For Kamala, she has a lot of crossover appeals, from flip-flopping on fracking, to her volte-face on the border wall, to her u-turn on mandatory shift to electric vehicles. It’s still not sure where her leftist policies will lean. If they lean to the far left, that will have huge implications for the African Growth and Opportunity Act. Enacted in 2000 as part of broader legislation to strengthen US trade ties with Africa, AGOA grants sub-Saharan African countries the special right to export certain products to the US tariff-free. In 2023, US trade imports under AGOA totalled $9.7 billion. Due to expire in 2025, Senators Chris Coons and James Risch have co-sponsored bipartisan legislation to extend AGOA until 2041.

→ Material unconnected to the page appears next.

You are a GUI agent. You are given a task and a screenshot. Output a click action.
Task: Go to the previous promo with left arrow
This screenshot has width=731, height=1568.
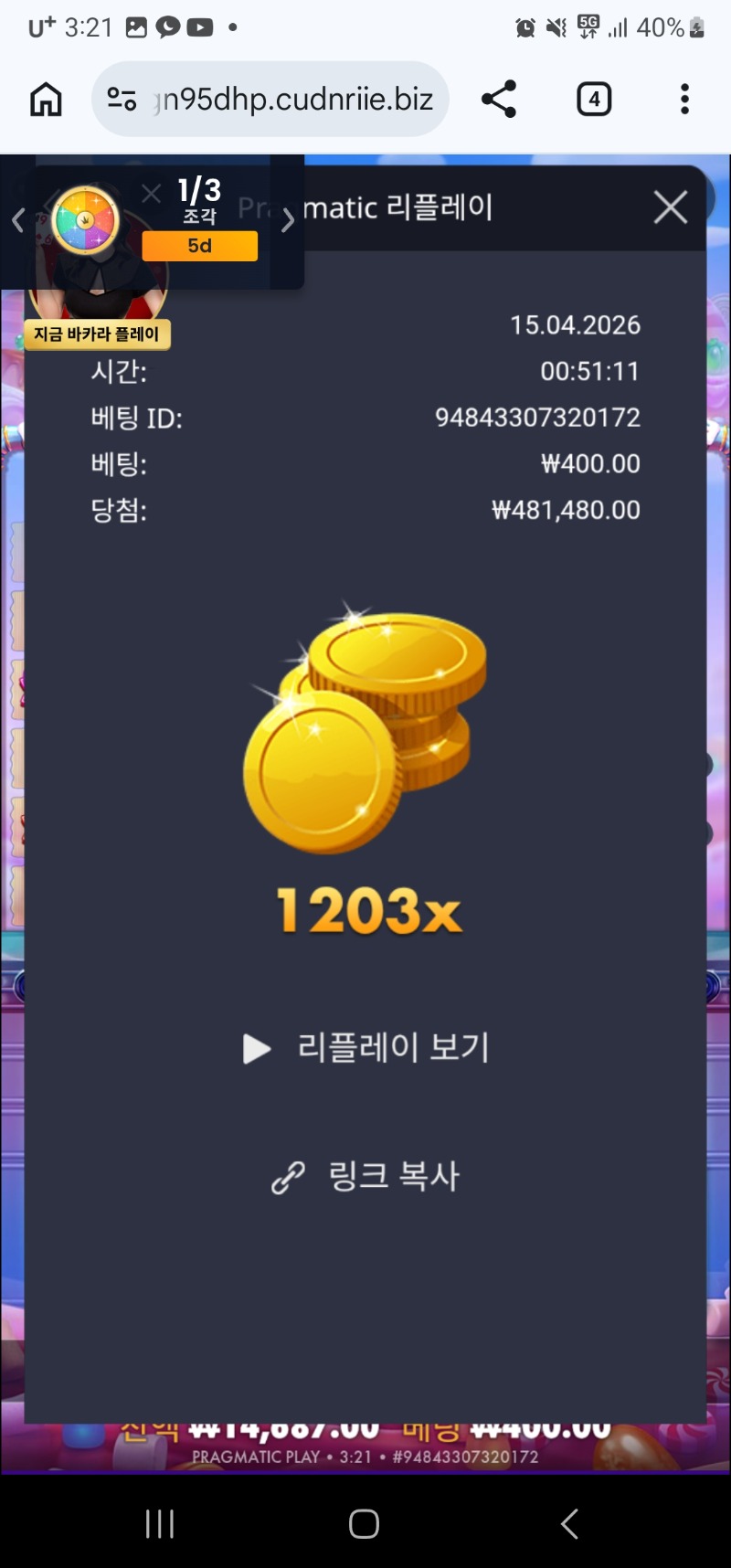(x=17, y=220)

Based on the bipartisan support it enjoys in the US Congress, AGOA’s main challenge won’t be re-authorisation but alteration. African governments are already pushing for more flexibility concerning AGOA’s eligibility criteria. A Kamala presidency won’t accede to such a request to lower governance and human rights standards for the Act. In fact, far-left policies of Kamala would radically alter the Act’s qualification conditions to include climate standards, which may reduce the number of eligible countries for AGOA. The reinstatement of certain countries such as Ethiopia, the second most populous country on the continent and previously one of the biggest AGOA beneficiaries, remains pending despite its claims of fulfilling a previous precondition laid down by the US. Its suspension from AGOA in 2022 over the humanitarian crisis in Tigray and nearby regions has led to more than 100,000 job losses in Ethiopia’s textile and clothing sector. A December 2023 United Nations Development Programme report revealed that the impact of Ethiopia’s suspension from AGOA included “an exodus of foreign firms from many of the industrial parks.”

Unlike Trump whose energy policies could be summarised with the slogans ‘drill baby drill’ and ‘frack frack frack’, Kamala could boost Africa’s trade by implementing the recommendations of a policy outlook document written by Zainab Usman and Alexander Csanadi. titled, “How the AGOA reauthorisation process could help diversify US critical mineral supplies.”One of the recommendations is the exemption of eligible African mineral producers from the restrictions of the Inflation Reduction Act. Others include renegotiating a new Critical Minerals Agreement and reframing the US-Africa trade relationship. Based on her amenable character, she can follow through on such recommendations, as her campaign has assembled a 25-strong team to devise a comprehensive US-A policy. On average, a Kamala presidency will be a net positive gain for Africa’s trade and development.